There is also the issue of negative equity, which is a risk that will always be incurred when deposit requirements are as low as they are now. This is because in the future, if property prices drop, people will be unable to rely on their asset anymore as a financial investment, and this in turn will substantially reduce their quality of life. 
Ultimately, the UKís reactionary tradition must prevail now and both the Bank of England and the government should not be encouraging people to spend money they do not have in the pursuit of homeownership; instead they should adopt the approach of accepting the schemes success in achieving its aim and modifying it so that it does not incur the same crash as last time.
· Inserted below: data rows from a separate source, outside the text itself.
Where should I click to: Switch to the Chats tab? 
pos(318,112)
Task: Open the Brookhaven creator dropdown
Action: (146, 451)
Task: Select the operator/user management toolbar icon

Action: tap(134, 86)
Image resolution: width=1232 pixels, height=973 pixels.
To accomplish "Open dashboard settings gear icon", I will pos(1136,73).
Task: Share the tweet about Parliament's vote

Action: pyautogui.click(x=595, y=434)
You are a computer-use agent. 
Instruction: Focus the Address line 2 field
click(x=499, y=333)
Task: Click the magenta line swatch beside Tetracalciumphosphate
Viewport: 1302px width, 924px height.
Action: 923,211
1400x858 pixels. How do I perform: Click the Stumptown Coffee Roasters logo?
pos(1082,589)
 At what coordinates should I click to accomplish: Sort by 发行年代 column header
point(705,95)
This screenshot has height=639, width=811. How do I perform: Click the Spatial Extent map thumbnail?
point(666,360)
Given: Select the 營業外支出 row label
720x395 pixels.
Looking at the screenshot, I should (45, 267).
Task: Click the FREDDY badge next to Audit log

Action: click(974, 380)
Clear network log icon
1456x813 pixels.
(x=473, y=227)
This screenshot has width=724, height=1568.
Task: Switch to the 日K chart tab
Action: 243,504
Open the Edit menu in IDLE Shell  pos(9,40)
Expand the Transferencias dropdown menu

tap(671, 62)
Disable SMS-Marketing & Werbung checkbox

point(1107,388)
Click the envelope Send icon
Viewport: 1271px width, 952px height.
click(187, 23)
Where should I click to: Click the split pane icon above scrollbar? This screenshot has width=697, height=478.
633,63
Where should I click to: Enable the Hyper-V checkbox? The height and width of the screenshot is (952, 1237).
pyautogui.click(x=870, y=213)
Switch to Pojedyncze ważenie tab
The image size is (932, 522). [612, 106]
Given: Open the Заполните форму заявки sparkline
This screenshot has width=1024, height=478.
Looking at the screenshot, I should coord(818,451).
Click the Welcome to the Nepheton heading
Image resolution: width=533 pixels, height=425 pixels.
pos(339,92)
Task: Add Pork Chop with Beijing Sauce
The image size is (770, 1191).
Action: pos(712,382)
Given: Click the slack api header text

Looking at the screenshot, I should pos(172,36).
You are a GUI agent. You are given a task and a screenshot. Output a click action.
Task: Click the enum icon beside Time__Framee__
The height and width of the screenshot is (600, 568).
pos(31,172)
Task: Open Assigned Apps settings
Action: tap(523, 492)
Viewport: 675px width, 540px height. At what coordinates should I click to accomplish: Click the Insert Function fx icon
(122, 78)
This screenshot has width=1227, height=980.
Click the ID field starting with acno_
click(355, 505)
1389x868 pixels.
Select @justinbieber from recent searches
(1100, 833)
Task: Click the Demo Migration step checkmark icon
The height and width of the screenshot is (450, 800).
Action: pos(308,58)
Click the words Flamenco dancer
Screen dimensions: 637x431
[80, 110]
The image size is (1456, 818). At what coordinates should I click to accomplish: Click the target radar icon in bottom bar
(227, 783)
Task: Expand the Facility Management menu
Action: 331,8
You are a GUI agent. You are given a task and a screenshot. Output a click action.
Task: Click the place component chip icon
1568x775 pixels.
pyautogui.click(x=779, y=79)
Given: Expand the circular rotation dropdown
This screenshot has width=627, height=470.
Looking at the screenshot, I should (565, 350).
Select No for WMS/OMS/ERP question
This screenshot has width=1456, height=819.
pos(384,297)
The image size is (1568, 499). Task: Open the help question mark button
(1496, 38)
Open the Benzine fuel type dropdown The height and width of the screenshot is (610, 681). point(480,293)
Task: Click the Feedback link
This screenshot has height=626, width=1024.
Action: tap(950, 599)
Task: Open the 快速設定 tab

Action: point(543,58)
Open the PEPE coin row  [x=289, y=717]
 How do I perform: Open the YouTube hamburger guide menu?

Capital wealth is fine is levels of supply keep the property market stable, but at the moment, it is discouraging income wealth and it is this conflation that runs the biggest risk considering the flimsy complexion of the property market at this present time. 
Outside of the property market risks that the scheme is tempting at present, it can also be argued that it is beginning to function in a manner that is counterproductive to the reason it was implemented in the first place.
Help to Buy, in its mortgage guarantee phase at least, was intended to help young aspiring homeowners who could afford monthly payments but not the high deposits that purchasing a property comes with, to enter onto the ladder. Its entire purpose was to make the process of acquiring a home for young people more financially attainable, and it can be argued that it is beginning to incur the reverse due to soaring levels of demand at a far higher rate than supply.
The issue of house building is perhaps a more important area that the Chancellor should address in his budget, because the reality is that levels of demand are completely outstripping supply, and this is the primary reason why property prices are rising so fast. As they continue to rise, the original people who were intended for the scheme will find themselves either having to take out a substantially higher degree of debt via their mortgage than they would prior to the schemes implementation, or will simply be unable to enter onto the property ladder because prices have risen too fast. In this sense it seems counterproductive, and indeed the notion of people taking out even higher levels of debt to purchase property that they can barely afford now, let alone when rates rise, is alarming indeed. 
When you factor in that when the average property price exceeds £300,000 that people will have to pay higher stamp duty and it is clear to see that Help to Buy is nearing the end of its sell by date. It is simply risking far more than it is improving, and politicians should surely take note of the previous demise in the property market and its causes when shaping policy towards the housing market at present.
It is for this reason, that the Chancellor should address this issue in his budget, and should remove the Help to Buy scheme, as having restored the property market to a credible extent, and most definitely brought consumer confidence back into it, there is no need to pursue with it when the money is far more needed in other areas, particularly in house building.